**Exercice court 1:**
D'après l'extrait sur l'album « Bush Lady », en quelle année le Service du Québec nordique de Radio-Canada l'a-t-il enregistré ?
**Exercice court 2:**
Recopiez mot pour mot le passage de l'extrait sur l'album « Bush Lady » qui va de « En écoutant l'album, on » jusqu'à « son très moderne. ».

**Extrait source:**
═══
Ce que peu savent, c'est que parallèlement à cette carrière de documentariste, madame Obomsawin a publié un album de musique dans les années quatre-vingt. Intitulé "Bush Lady", il a été enregistré en 1985 par le Service du Québec nordique de la société Radio-Canada. Le résultat final ne plut guère à l'artiste qui en fit paraître, de son propre chef, une seconde édition qu'elle réenregistra en partie et mixa à nouveau en 1988. N'ayant ni le temps, ni le goût d'en assurer la distribution, elle laissa sa pile de disques dans une boîte qui ne s'ouvrit pas pendant de longues années.

Intrigué par une vieille affiche promotionnelle, Frédéric Savard, un collègue d'Obomsawin à l'ONF, lui demande s'il peut avoir une copie de l'album. Elle lui répond qu'il peut prendre toute la boîte. Cela vient aux oreilles du musicien montréalais d'origine libanaise Radwan Ghazi Moumneh (alias Jerusalem in my Heart) qui recherchait le disque depuis des années. De fil en aiguille, la cinéaste redevient chanteuse et se produit sur la scène du (toujours intéressant) festival Le Guess Who aux Pays-Bas l'an dernier grâce à Moumneh qui est un des curateurs de l'événement. C'est aujourd'hui grâce aux bons soins de Constellation Records (écurie où loge Moumneh) que "Bush Lady" est enfin réédité.



En écoutant l'album, on se dit qu'il aurait pu être enregistré cette année. Les choix musicaux d'Alanis Obomsawin et de ses arrangeurs (Jean Vanasse et Dominique Luc Tremblay) font qu'on est en présence d'une oeuvre qui n'a pas pris une ride. En plus de madame Obomsawin à la voix et au tambour, on y retrouve un quatuor formé d'un violoniste, un flûtiste, un violoncelliste et une hautboïste. Musiques traditionnelles autochtones côtoient donc influences classiques et contemporaines pour nous donner un disque qui, même s'il a ses racines dans un passé lointain, a un son très moderne.

Aux arrangements, Vanasse et Tremblay ont fait un superbe travail. Le climat créé par les cordes que l'on entend tout au long de la pièce-titre du disque en est un exemple très éloquent. Malgré tout, le coeur de ces chansons, c'est ce que fait Obomsawin elle-même au tambour et à la voix. Comme le dit la chanteuse elle-même, "Le son du tambour, c'est le son de la vie, c'est le coeur qui bat." Puis, à cette pulsation qui donne vie à la musique, s'ajoute sa voix. Une voix douce, chaude, mais ferme en même temps. Une voix qui émeut l'auditeur, surtout quand elle n'a pas recours aux mots. Les vocalises remplies de douleur pour le sort des villageois attaqués par les Anglais sur "Théo" sont bouleversantes.
═══
**Données sources:**
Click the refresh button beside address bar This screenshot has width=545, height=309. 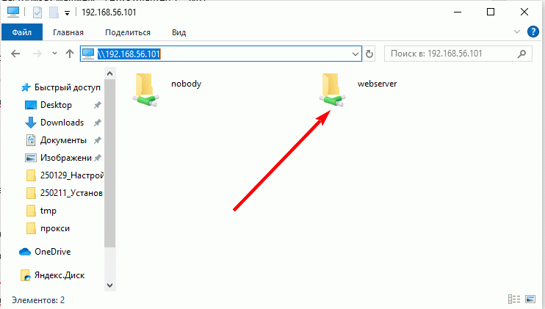coord(369,54)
═══
**Réponse 1:**
En 1985.

**Réponse 2:**
En écoutant l'album, on se dit qu'il aurait pu être enregistré cette année. Les choix musicaux d'Alanis Obomsawin et de ses arrangeurs (Jean Vanasse et Dominique Luc Tremblay) font qu'on est en présence d'une oeuvre qui n'a pas pris une ride. En plus de madame Obomsawin à la voix et au tambour, on y retrouve un quatuor formé d'un violoniste, un flûtiste, un violoncelliste et une hautboïste. Musiques traditionnelles autochtones côtoient donc influences classiques et contemporaines pour nous donner un disque qui, même s'il a ses racines dans un passé lointain, a un son très moderne.